İş Sözleşmelerinin İkale Yoluyla Sonlandırılması
İkale, işçi ve işverenin sözleşmeyi karşılıklı rıza ile sonlandırdığı, 4857 sayılı İş Kanunu’nda düzenlenmeyen ancak , 6098 sayılı Türk Borçlar Kanunu’ndaki sözleşme özgürlüğüne dayanan bir işlemdir. Geçerlilikte serbest irade esastır; ispat için yazılı yapılması önerilir. İşveren teklifinde kıdem-ihbarı aşan makul yarar, en az dört aylık ek ödeme aranır. İşçi teklifinde kıdem-ihbar yeterlidir. Yargıtay değerlendirmeyi işçi lehine yorum ilkesiyle yapar ve makul yarar şartını işveren tekliflerinde arar.
07.10.2025

Giriş
İş sözleşmesinin sonlandırılması konusunda pek çok yöntem bulunmakla birlikte, bunlardan biri, işçi ve işverenin karşılıklı rızasıyla iş sözleşmesinin sona erdirilmesine imkan sağlayan ikale sözleşmesidir. İkale sözleşmesi 4857 sayılı İş Kanunu’nda (“Kanun”) düzenlenen fesih türlerinden biri olmamakla birlikte, 6098 sayılı Türk Borçlar Kanunu’nda (“TBK”) bulunan sözleşme özgürlüğüne dayanmaktadır.[1] Bu makalede, uzayan yargılama süreçleri ve artan maliyetler dikkate alındığında, giderek popülerleşen bir uzlaşma yöntemi haline ikale sözleşmesinin hukuki yapısı ve iş hukuku kapsamında geçerliliği yargı kararları ışığında ele alınacaktır.

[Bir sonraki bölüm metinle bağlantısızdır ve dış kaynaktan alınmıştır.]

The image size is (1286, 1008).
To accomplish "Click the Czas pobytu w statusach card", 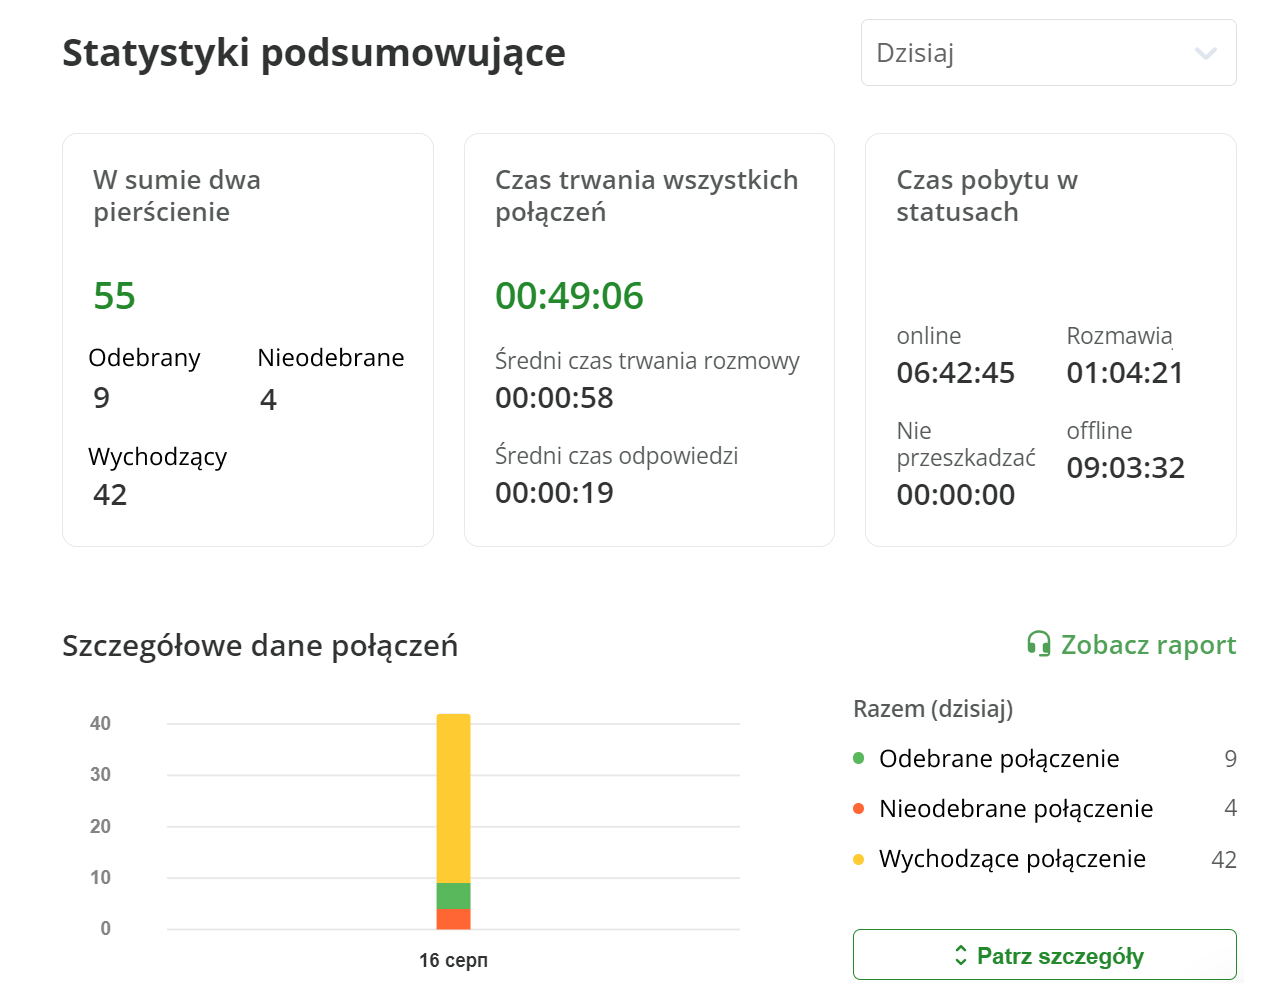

İkale Sözleşmesinin Tanımı
İkale, kelime anlamı itibarıyla "karşılıklı bozma" anlamına gelir. İş hukuku bağlamında ikale, işçi ve işverenin mevcut iş sözleşmesini sonlandırmak amacıyla yaptıkları bir anlaşmadır. Bu açıdan, ikale sözleşmesi, iş akdinin işveren tarafından tek taraflı feshi ya da işçi tarafından istifası gibi tek taraflı bir sonlandırma yönteminden farklıdır. Burada taraflar, iş akdini sona erdirme iradesini özgürce ve karşılıklı olarak ortaya koyarlar.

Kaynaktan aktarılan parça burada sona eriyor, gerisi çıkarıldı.